## [Given entries]

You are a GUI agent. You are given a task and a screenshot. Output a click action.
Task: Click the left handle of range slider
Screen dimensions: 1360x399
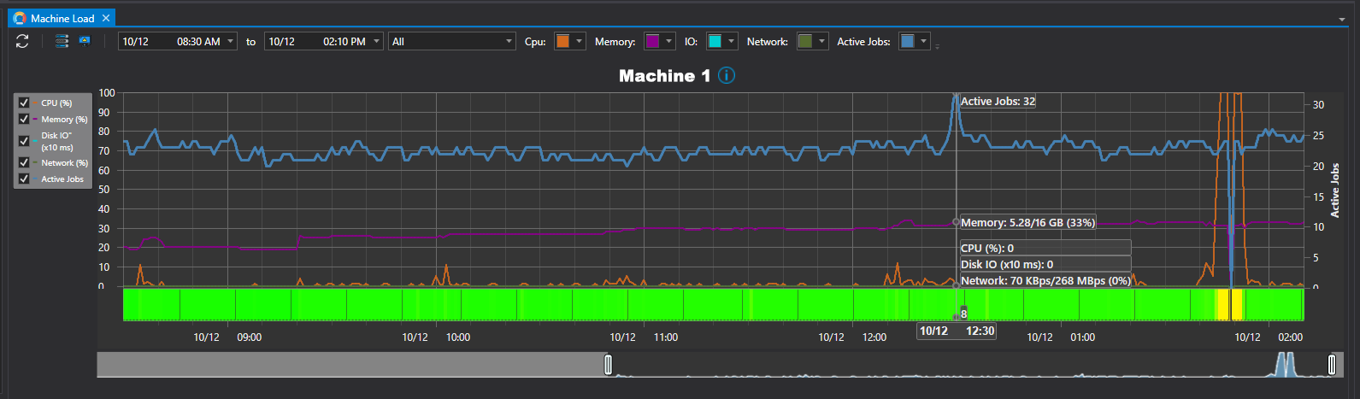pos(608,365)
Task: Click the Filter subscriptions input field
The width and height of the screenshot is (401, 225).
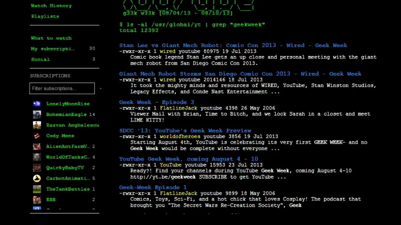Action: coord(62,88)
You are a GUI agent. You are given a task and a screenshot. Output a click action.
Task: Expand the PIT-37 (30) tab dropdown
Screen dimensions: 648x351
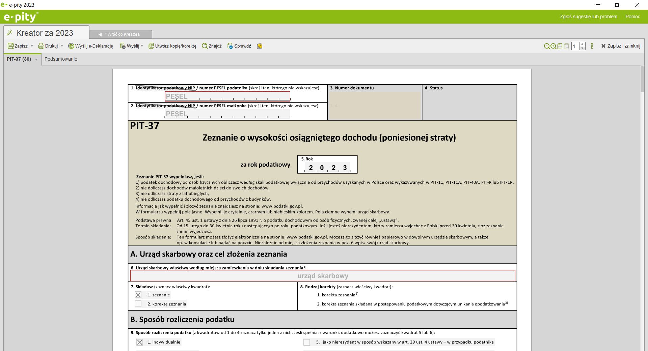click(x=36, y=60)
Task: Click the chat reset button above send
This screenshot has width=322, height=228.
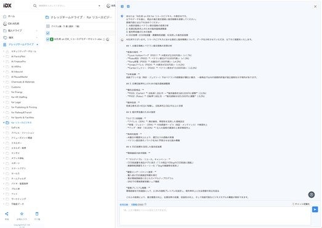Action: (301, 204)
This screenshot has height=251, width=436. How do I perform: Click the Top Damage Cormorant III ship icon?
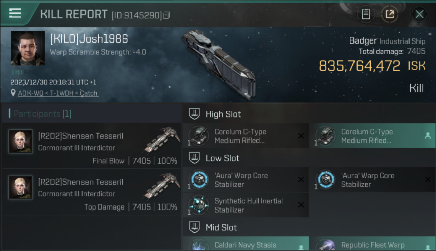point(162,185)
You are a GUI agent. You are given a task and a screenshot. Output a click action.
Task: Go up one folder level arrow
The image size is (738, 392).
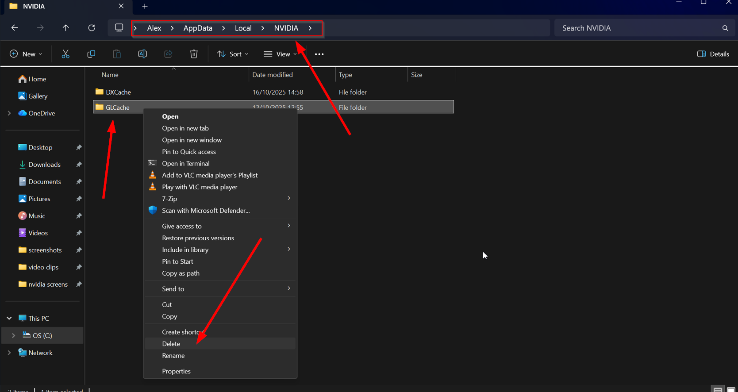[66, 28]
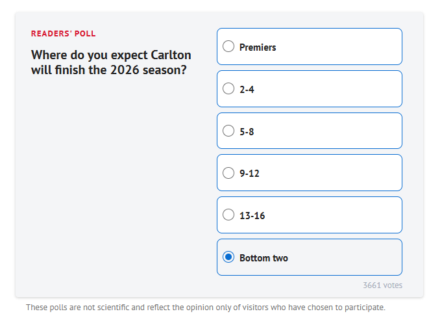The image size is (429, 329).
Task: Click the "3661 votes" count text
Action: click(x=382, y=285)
---
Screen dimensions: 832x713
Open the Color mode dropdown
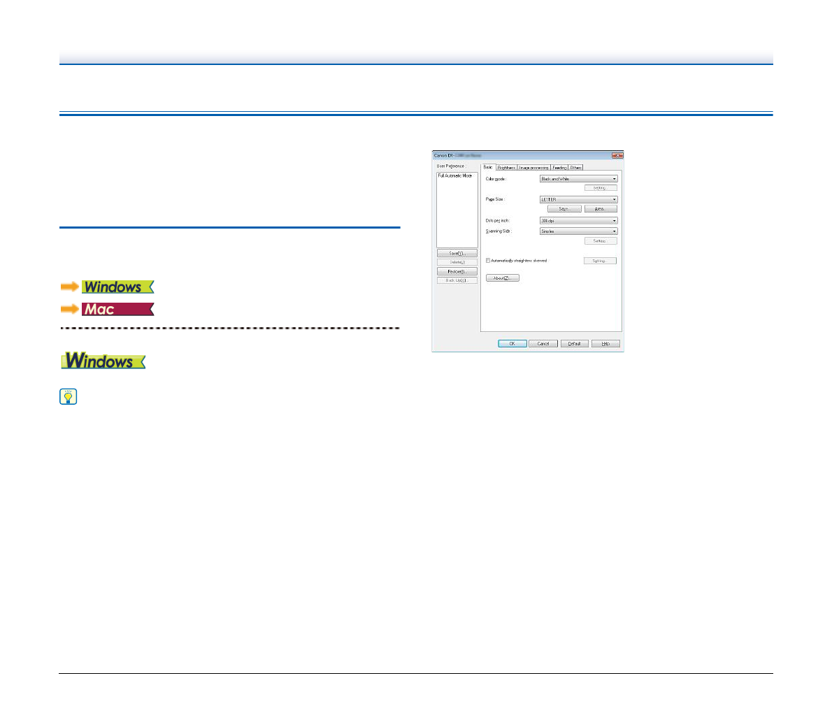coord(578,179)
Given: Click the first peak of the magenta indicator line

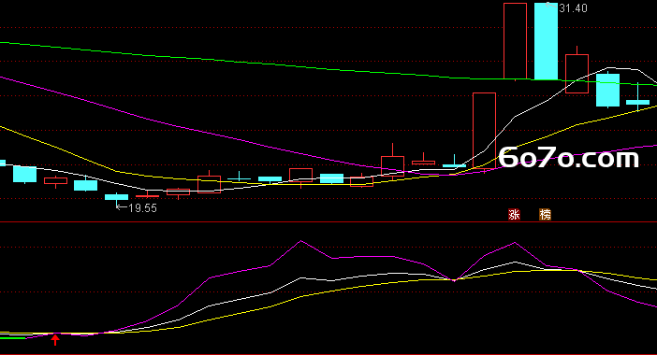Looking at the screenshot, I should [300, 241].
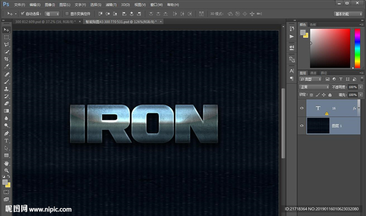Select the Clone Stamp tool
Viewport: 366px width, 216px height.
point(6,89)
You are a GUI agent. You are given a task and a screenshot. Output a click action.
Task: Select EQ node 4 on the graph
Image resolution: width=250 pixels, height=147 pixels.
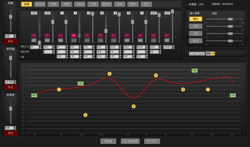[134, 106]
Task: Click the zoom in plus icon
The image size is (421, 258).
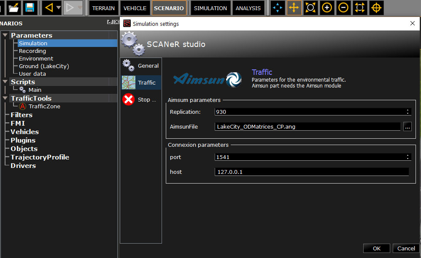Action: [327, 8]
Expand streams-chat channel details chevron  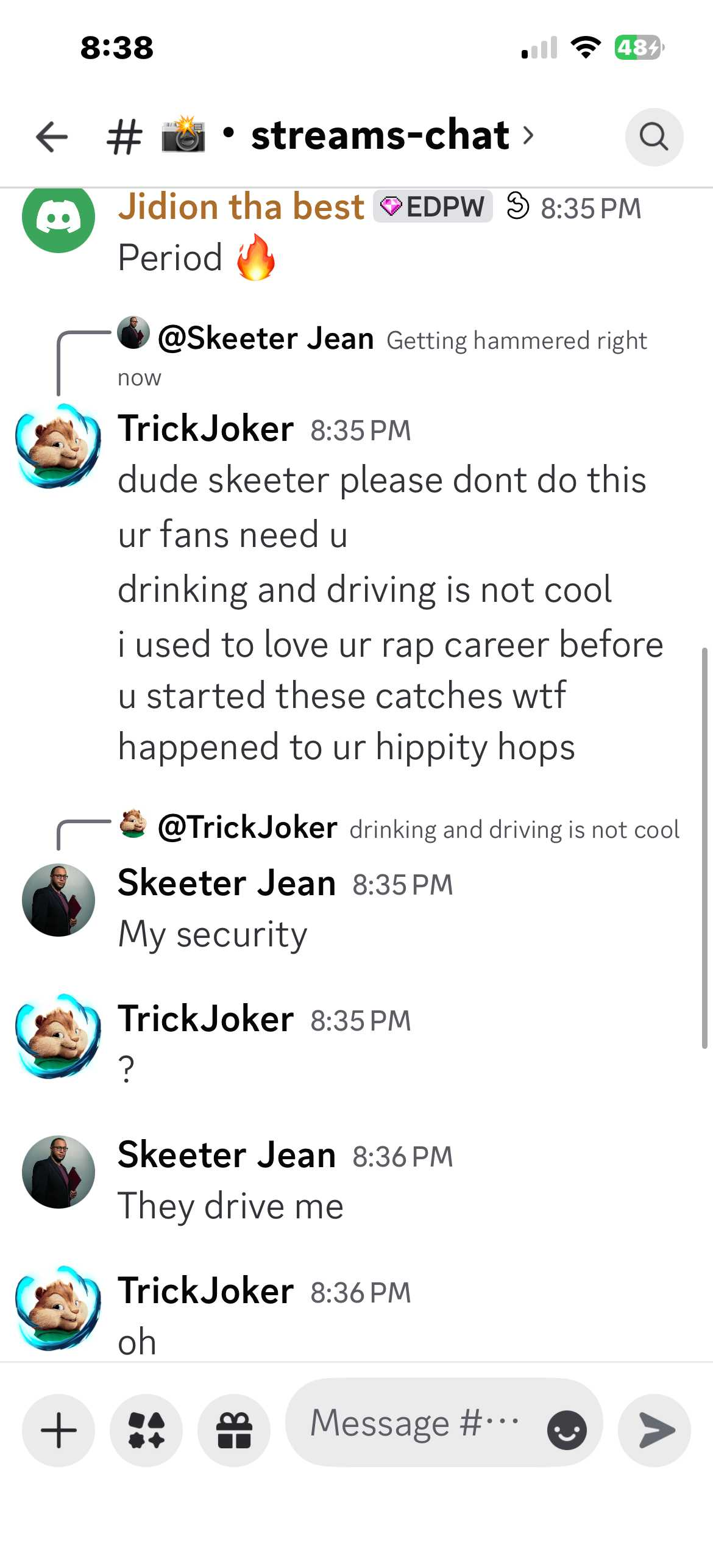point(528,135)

## [Aim of the task]
Please pull out every line of the records above that contains the string "This".

## [The output]
This screenshot has width=322, height=228.
This screenshot has height=251, width=436. How do I perform: Click the Top Damage Cormorant III ship icon?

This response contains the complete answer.